# EXERCISE BRIEF
Convert everything from the row containing "For every named target in this 263×609" down to the row containing "Tafelaufsätze & Schalen [link] (234, 40)", both included, into a JSON list of strings with one string per row, leaving out any blank rows.

# THE RECORDS
- - - - -
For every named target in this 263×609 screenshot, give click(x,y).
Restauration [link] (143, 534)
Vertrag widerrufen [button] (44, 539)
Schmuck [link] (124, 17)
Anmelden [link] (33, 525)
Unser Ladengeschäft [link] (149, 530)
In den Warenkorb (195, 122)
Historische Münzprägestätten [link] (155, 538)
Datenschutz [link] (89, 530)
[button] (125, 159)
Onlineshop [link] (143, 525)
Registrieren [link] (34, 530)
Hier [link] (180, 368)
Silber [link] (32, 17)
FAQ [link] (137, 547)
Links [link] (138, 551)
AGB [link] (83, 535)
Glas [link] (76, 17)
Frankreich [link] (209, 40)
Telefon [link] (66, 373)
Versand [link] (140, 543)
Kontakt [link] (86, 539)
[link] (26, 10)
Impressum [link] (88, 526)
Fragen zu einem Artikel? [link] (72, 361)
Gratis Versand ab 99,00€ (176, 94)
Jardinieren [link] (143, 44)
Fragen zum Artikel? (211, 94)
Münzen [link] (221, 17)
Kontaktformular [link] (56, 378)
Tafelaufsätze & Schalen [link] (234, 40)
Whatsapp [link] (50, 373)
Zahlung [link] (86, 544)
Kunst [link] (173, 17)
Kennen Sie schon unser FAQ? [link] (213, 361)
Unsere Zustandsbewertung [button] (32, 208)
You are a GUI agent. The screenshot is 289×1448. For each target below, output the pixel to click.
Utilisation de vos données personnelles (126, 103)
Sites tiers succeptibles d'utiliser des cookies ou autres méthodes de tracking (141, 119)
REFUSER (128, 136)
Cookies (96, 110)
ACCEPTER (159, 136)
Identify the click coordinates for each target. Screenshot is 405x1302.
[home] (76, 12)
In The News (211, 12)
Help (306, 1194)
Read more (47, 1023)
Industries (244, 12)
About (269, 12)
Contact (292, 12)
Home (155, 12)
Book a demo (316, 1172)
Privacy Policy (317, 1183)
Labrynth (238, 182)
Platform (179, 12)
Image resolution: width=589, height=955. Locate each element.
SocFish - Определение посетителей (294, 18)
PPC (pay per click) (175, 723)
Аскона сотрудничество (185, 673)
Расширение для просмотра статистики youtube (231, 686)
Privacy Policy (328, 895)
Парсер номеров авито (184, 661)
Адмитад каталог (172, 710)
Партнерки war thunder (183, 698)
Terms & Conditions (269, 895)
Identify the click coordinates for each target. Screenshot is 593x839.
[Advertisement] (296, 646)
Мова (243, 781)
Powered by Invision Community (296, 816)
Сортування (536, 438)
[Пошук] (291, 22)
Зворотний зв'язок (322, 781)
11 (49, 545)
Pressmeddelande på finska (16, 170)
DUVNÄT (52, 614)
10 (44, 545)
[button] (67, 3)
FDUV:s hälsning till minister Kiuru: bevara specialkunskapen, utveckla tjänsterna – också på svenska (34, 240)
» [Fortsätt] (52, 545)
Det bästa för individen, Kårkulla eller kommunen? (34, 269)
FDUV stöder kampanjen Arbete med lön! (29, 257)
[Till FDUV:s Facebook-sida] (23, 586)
- - - - -
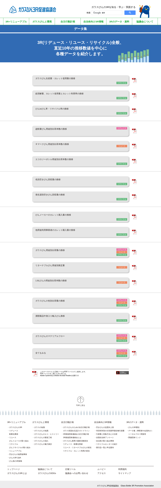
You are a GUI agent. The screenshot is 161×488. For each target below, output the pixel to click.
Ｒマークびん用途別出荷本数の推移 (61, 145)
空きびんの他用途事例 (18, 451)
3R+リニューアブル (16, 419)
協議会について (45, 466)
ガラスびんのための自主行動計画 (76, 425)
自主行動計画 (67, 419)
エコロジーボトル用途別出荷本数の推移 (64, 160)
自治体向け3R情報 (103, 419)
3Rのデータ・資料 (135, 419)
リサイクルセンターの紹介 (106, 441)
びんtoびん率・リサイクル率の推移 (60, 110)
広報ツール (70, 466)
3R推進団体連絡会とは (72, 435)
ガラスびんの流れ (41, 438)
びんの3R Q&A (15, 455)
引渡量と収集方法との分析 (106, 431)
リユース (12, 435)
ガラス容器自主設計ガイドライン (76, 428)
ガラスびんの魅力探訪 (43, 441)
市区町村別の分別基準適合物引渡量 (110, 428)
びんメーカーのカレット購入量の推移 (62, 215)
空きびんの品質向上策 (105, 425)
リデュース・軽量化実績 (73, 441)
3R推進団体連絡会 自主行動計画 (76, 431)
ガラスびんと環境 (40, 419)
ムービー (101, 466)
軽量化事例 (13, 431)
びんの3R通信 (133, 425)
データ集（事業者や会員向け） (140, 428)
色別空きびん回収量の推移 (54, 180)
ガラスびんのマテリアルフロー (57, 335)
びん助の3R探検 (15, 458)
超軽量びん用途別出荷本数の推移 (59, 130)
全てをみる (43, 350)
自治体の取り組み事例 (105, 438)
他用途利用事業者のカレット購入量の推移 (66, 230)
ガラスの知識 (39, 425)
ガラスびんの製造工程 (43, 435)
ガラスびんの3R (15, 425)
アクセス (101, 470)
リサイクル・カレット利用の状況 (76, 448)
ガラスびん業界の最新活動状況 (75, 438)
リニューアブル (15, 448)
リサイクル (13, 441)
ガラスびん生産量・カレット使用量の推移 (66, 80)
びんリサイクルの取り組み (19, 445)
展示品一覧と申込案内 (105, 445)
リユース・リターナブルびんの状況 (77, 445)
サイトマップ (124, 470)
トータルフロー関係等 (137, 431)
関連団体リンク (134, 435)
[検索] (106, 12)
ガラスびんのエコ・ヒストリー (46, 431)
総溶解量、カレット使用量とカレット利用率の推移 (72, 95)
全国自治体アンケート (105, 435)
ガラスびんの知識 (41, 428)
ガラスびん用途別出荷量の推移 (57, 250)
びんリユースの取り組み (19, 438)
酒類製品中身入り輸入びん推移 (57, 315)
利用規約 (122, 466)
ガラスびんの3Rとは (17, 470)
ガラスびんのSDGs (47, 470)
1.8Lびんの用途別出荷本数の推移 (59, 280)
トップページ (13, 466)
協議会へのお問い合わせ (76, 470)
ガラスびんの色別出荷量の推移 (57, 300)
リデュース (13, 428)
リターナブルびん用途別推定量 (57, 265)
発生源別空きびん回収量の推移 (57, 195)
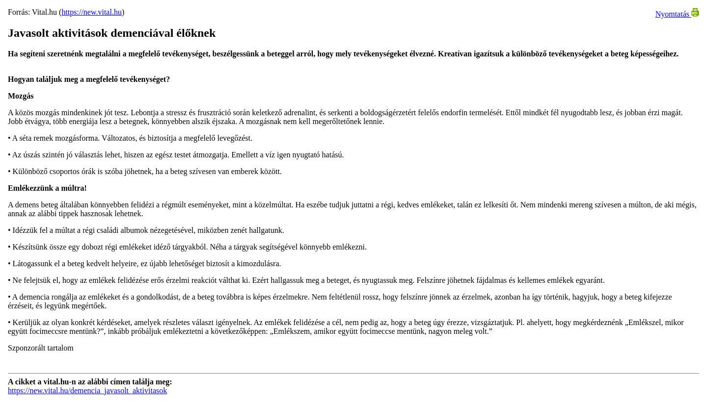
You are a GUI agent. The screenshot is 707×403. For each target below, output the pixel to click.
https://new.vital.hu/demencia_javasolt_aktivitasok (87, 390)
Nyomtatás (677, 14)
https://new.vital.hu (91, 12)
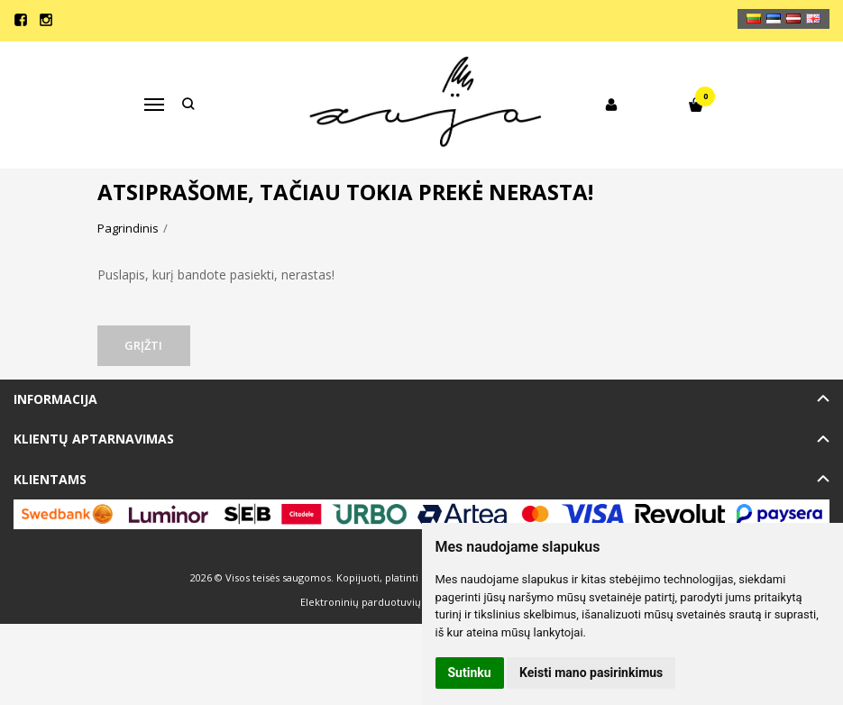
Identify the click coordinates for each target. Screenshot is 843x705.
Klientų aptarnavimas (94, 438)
- - - - -
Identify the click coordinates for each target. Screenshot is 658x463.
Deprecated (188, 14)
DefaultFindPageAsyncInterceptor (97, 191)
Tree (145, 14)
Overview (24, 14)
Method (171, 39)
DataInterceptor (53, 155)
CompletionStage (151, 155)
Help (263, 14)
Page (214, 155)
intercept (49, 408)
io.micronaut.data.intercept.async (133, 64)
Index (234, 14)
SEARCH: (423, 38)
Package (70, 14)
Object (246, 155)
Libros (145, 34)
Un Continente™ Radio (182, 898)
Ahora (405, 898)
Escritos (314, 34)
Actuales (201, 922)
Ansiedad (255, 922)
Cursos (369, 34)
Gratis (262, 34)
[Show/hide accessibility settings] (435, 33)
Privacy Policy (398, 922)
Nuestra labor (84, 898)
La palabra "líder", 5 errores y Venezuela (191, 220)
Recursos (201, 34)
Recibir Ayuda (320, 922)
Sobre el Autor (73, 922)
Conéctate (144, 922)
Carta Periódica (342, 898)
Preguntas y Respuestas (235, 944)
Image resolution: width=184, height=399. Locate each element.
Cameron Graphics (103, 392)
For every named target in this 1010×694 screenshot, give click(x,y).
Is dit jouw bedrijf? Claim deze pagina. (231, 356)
- - - - -
# THE ANSWER
[
  "For every named target in this 263×609 screenshot, give click(x,y).",
  "Restauration [link] (143, 534)",
  "Vertrag widerrufen [button] (44, 539)",
  "Schmuck [link] (124, 17)",
  "Anmelden [link] (33, 525)",
  "Unser Ladengeschäft [link] (149, 530)",
  "In den Warenkorb (195, 122)",
  "Historische Münzprägestätten [link] (155, 538)",
  "Datenschutz [link] (89, 530)",
  "[button] (125, 159)",
  "Onlineshop [link] (143, 525)",
  "Registrieren [link] (34, 530)",
  "Hier [link] (180, 368)",
  "Silber [link] (32, 17)",
  "FAQ [link] (137, 547)",
  "Links [link] (138, 551)",
  "AGB [link] (83, 535)",
  "Glas [link] (76, 17)",
  "Frankreich [link] (209, 40)",
  "Telefon [link] (66, 373)",
  "Versand [link] (140, 543)",
  "Kontakt [link] (86, 539)",
  "[link] (26, 10)",
  "Impressum [link] (88, 526)",
  "Fragen zu einem Artikel? [link] (72, 361)",
  "Gratis Versand ab 99,00€ (176, 94)",
  "Jardinieren [link] (143, 44)",
  "Fragen zum Artikel? (211, 94)",
  "Münzen [link] (221, 17)",
  "Kontaktformular [link] (56, 378)",
  "Tafelaufsätze & Schalen [link] (234, 40)"
]